Here’s a test:
If you’re reading this article on AfterEllen.com, answer this question: Did Sam and Dean end up together on last season’s finale of Supernatural?
If you answered yes or no to either of those questions, you’re wrong! All of those characters are straight and/or related! (Supposedly.) But I’ll bet if I asked AfterElton readers what happened to Bette and Tina in the series finale of The L Word, they’d have no idea. Or if I asked AfterEllen readers what’s happening with Kevin and Scotty on Brothers and Sisters, they’d have no idea. And those are legitimate (fictional) gay couples.

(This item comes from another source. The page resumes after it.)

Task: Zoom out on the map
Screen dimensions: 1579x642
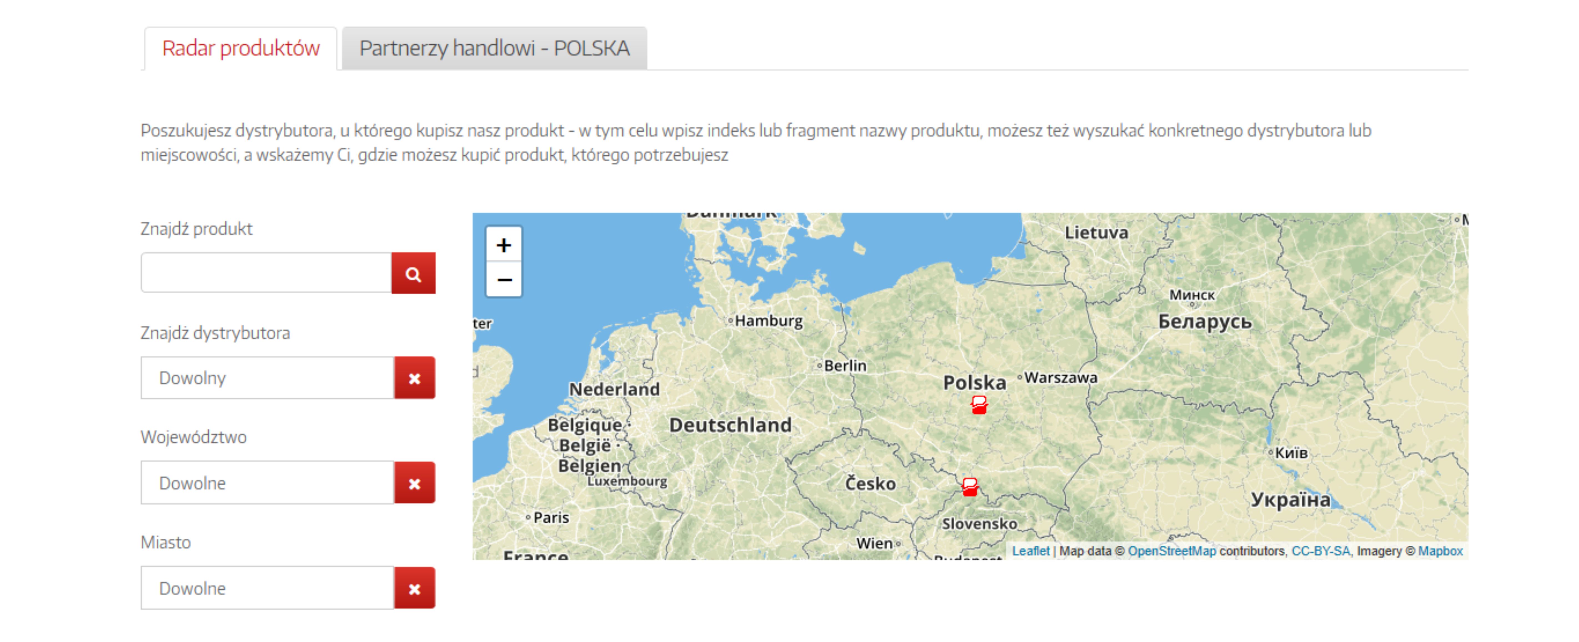Action: pos(504,280)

When it comes to LGBT entertainment, there’s a canyon between what the L and the G want to watch on TV — except when it comes to Glee. Those singing and dancing shenanigans are something we can all agree on: We love it!
Here are five reasons why we think Glee bridges the Great Gay Divide.
1) We’ve all cried Kurt Hummel’s tears
The difference between a coming of age story and a coming out story is that one is contingent on age and the other is timeless. Some of Kurt’s internal turmoil is pure adolescence: His struggle with the social hierarchy of youth, his goals and dreams juxtaposed to his father’s hopes and dreams for him, his first pangs of puppy love. And while many Glee viewers — lesbian and gay teens among them — are right there with Kurt, others of us barely remember the awkward struggles of high school. But Kurt’s internal turmoil over his sexuality? That’s something with which lesbian and gay people of all ages can identify.
Should he tell the truth about being gay and risk furthering his social ostricization? Should he confirm his father’s worst fears and drive an even deeper wedge between them? Should he confess to falling for his best friend? Should he voluntarily jump back into the closet when he realizes his dad (read: family) isn’t quite ready to deal with the repercussions of him being out?
It’s a story that resonates with so many lesbian and gay people because it’s a story many of us have lived. Some of us have already navigated the tempestuous waters of coming out and living out, openly. And some of us are still working toward a place of personal authenticity. We mourn Kurt’s personal defeats because we also hope to one day share Kurt’s personal victories.